Dataset extract

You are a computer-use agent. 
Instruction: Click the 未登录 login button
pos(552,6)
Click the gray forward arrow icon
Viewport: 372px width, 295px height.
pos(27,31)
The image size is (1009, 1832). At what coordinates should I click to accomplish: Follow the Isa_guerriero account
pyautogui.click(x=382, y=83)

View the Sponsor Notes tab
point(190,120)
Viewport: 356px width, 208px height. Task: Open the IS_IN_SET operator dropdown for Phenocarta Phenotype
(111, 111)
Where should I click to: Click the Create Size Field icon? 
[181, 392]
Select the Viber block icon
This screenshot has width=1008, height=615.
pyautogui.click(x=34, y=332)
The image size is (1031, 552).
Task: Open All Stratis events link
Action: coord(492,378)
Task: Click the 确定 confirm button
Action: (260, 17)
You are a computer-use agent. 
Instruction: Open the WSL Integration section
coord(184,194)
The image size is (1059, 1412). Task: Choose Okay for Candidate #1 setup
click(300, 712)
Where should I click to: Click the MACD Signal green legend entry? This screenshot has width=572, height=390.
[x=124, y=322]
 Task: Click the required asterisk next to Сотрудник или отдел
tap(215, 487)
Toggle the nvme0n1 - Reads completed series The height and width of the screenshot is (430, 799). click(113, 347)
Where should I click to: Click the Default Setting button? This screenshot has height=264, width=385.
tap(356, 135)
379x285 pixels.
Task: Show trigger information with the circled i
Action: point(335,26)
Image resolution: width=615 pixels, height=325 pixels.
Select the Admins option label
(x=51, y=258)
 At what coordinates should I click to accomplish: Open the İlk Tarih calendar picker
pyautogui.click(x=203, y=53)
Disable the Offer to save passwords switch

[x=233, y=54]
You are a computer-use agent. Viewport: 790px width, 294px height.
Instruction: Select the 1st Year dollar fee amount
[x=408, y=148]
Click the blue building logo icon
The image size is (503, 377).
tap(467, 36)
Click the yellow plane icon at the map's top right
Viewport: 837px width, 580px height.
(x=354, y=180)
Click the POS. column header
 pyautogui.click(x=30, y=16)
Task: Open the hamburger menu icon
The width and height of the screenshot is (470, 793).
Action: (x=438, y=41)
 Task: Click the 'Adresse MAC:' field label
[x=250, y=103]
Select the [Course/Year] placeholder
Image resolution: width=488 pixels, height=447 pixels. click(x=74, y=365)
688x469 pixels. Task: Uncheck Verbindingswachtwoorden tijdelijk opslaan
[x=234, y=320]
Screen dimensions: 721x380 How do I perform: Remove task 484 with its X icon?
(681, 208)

Directions
Only the lines from the one holding "Instruction: Select the" to the end of the listing are to be written out, word for word.

Written response
Instruction: Select the 1st Year dollar fee amount
[x=408, y=148]
Click the blue building logo icon
The image size is (503, 377).
tap(467, 36)
Click the yellow plane icon at the map's top right
Viewport: 837px width, 580px height.
(x=354, y=180)
Click the POS. column header
 pyautogui.click(x=30, y=16)
Task: Open the hamburger menu icon
The width and height of the screenshot is (470, 793).
Action: (x=438, y=41)
 Task: Click the 'Adresse MAC:' field label
[x=250, y=103]
Select the [Course/Year] placeholder
Image resolution: width=488 pixels, height=447 pixels. click(x=74, y=365)
688x469 pixels. Task: Uncheck Verbindingswachtwoorden tijdelijk opslaan
[x=234, y=320]
Screen dimensions: 721x380 How do I perform: Remove task 484 with its X icon?
(681, 208)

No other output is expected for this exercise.